In order to apply this compensation technique for real-time analysis, ambient oxygen concentrations must be measured in parallel with the response of the glucose sensor. Despite the growing need for multi-analyte sensors such as this, a suitable method for monitoring multiple responses in vivo has yet to be developed. Due to the measurement flexibility provided by luminescence, a time-domain luminescence lifetime measurement system was developed. The Dynamic Rapid Lifetime Determination (DRLD) approach utilizes a dynamic windowing algorithm to select the optimal window width for calculation of lifetimes using an integrative approach. This method was demonstrated with an oxygen-sensitive luminophore and shown to accurately determine lifetime values six orders of magnitude faster than traditional methods.

This method was then extended to simultaneous measurement of the lifetimes from two luminophores (Dual DRLD or DDRLD) for multi-analyte applications. The ability of DDRLD to calculate lifetimes was demonstrated using temperature and oxygen sensing films. Similar to oxygen compensation of glucose sensors, a temperature compensation method was investigated for oxygen sensors.
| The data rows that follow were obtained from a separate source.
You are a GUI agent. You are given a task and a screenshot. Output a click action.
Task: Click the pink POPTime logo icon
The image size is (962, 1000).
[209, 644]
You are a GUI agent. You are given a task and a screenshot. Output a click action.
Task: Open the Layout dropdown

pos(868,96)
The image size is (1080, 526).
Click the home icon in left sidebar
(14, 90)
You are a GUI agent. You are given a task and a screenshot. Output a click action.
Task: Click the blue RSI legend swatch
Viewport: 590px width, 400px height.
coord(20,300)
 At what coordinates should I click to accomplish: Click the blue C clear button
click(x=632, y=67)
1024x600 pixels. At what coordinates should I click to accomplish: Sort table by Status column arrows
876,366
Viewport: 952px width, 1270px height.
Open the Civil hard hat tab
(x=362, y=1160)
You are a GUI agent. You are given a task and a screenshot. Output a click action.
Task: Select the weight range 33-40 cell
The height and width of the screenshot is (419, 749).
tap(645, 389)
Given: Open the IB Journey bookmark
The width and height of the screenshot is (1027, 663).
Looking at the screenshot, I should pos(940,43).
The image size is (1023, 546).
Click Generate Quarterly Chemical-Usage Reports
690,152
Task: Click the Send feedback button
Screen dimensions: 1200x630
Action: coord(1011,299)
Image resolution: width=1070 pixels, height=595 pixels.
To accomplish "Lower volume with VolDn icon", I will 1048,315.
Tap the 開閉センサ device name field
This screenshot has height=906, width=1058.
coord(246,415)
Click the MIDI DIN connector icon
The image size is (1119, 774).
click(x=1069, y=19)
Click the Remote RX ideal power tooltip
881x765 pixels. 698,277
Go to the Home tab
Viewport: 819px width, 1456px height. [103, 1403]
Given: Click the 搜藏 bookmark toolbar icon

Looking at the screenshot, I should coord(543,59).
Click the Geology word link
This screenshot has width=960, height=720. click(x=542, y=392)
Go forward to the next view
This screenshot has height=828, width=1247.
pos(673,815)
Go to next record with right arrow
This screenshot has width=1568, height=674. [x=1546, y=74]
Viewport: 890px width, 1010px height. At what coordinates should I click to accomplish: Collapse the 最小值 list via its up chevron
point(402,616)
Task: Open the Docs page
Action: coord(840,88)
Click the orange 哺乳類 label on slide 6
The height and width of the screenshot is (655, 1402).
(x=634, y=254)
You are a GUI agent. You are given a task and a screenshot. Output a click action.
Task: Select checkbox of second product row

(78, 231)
Lifetimes of the temperature sensing films for dual films measurements made using DDRLD were not significantly different than individual film measurements using DRLD. Oxygen responses for dual films followed the same trend as individual film measurements and displayed a minimal difference on average (2%). Real-time, dynamic temperature and oxygen predictions were demonstrated using DDRLD in conjunction with temperature compensation of the oxygen sensing film response.